= Source excerpt =
◆ ◆ ◆ ◆ ◆

Exhibit 10.4
SECOND AMENDMENT TO LOAN AGREEMENT AND PROMISSORY NOTE
THIS AMENDMENT is made as of the 27th day of January, 1998, by and between
XXXXXXX X. XXXXX, an individual having an address at 000 Xxxxxxxx Xxxxx Xxxxx,
Xxxxxxxxxx, Xxxxx Xxxxxx 00000 (the "Lender") and ACCESS SOLUTIONS
INTERNATIONAL, INC., a Delaware corporation having an address at 000 Xxx Xxx
Xxxx, Xxxxx Xxxxxxxxx, Xxxxx Xxxxxx 00000 (the "Borrower").
W I T N E S S E T H T H A T:
WHEREAS, the Borrower executed and delivered to the Lender a certain letter
agreement dated November 20, 1997, pursuant to which the Lender agreed to loan
to the Borrower the maximum principal sum of $180,000 ("Loan Agreement"), which
Loan Agreement is incorporated by reference herein and made a part hereof; and
WHEREAS, the Borrower executed and delivered to the Lender a certain
Promissory Note dated November 20, 1997 in the principal amount of $180,000,
which Note is hereby incorporated by reference herein and made a part hereof
(the "Note"); and
WHEREAS, the Borrower and the Lender executed a First Amendment to Loan
Agreement and Promissory Note dated as of January 5, 1998, pursuant to which the
maturity date of the Note was extended to January 30, 1998.
WHEREAS, the parties desire to further extend the maturity date of the Note
to February 27, 1998; and
WHEREAS, the parties hereto desire to amend the Loan Agreement and the Note
in the manner hereinafter set forth.

◆ ◆ ◆ ◆ ◆

= Data block =
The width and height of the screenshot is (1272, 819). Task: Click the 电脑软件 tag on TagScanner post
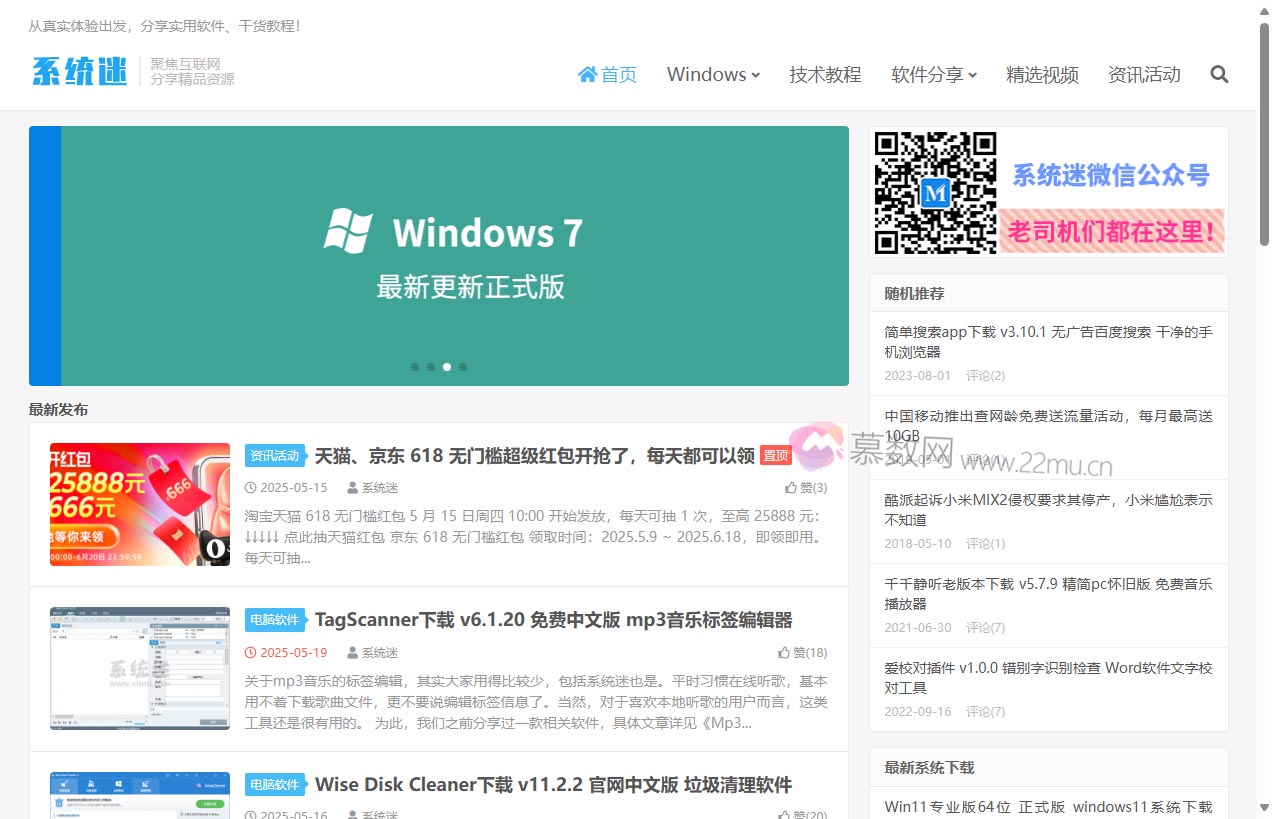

◆ ◆ ◆ ◆ ◆

= Task requirements =
Rename "Borrower" as "Debtor" in the loan amendment, giving it again starting with "W I T N E S" and going on through "January 30, 1998.". The listing is separate material, unrelated to the loan amendment.

= Exercise solution =
W I T N E S S E T H T H A T:
WHEREAS, the Debtor executed and delivered to the Lender a certain letter
agreement dated November 20, 1997, pursuant to which the Lender agreed to loan
to the Debtor the maximum principal sum of $180,000 ("Loan Agreement"), which
Loan Agreement is incorporated by reference herein and made a part hereof; and
WHEREAS, the Debtor executed and delivered to the Lender a certain
Promissory Note dated November 20, 1997 in the principal amount of $180,000,
which Note is hereby incorporated by reference herein and made a part hereof
(the "Note"); and
WHEREAS, the Debtor and the Lender executed a First Amendment to Loan
Agreement and Promissory Note dated as of January 5, 1998, pursuant to which the
maturity date of the Note was extended to January 30, 1998.